Curfew Imposed by Paramilitaries in Bogota

News from Colombia | on: Sunday, 23 March 2008

Parts of two poverty-stricken neighbourhoods in the Colombian capital Bogota have seen a 10pm curfew imposed by a rightwing paramilitary group. The paramilitaries have also been issuing death threats and carrying out an increasing number of selective assassinations in the 'Ciudad Bolivar' and 'Altos de Cazuca' neighbourhoods between them home to nearly a million people.

The paramilitary unit responsible, known as the 'Metropolitan Block', has specifically been targeting those that participated in the March 6th national protests which were held in Colombia against state-sponsored violence.
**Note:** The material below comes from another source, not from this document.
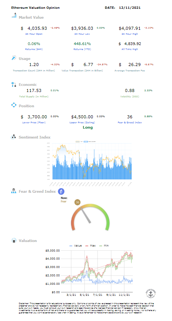Click the gauge marker showing 36
172x321 pixels.
pos(78,202)
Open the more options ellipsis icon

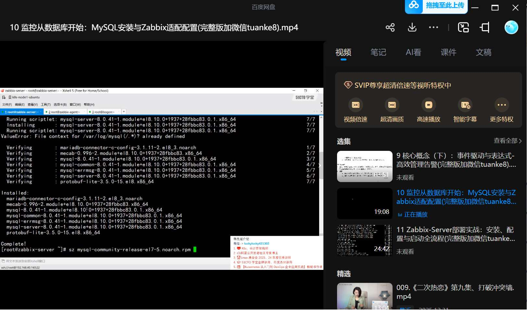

However, killings have also been carried out against those who refuse to pay extortion demands and individuals whom the paramilitaries deem as obstructing their efforts to exert control over the two neighbourhoods.

As well as the upsurge in assassinations there has also been an increase in death threats against organisations and individuals in the two areas. Groups operating in the neighbourhoods who have received 'Metropolitan Block' threats include the CUT trade union federation, the NGO Codhes which works with displaced people, the human rights group Reiniciar, and the NGO Minga which works with vulnerable communities. Individuals including former Bogota councillor Bruno Diaz who helped to arrange the March 6th events have also been targeted.

The threats, which intensified on March 12th, were posted up around the two neighbourhoods as well as sent via e-mail to the targeted organisations and individuals. The paramilitaries have also imposed a 10pm curfew in the two neighbourhoods and patrol both areas in jeeps with darkened windows. To date the Colombian Government has not acted to protect the local population and apprehend those responsible for the killings and threats.

'Ciudad Bolivar' and 'Altos de Cazuca' are the two poorest areas of the Colombian capital where a majority of the residents live in poverty. Poor infrastructure and public services combined with other problems such as high unemployment and regular violence have created what NGOs working in the area describe as a "belt of misery in the south of the capital". Over half of the residents of the two neighbourhoods are displaced people that have fled other regions of Colombia.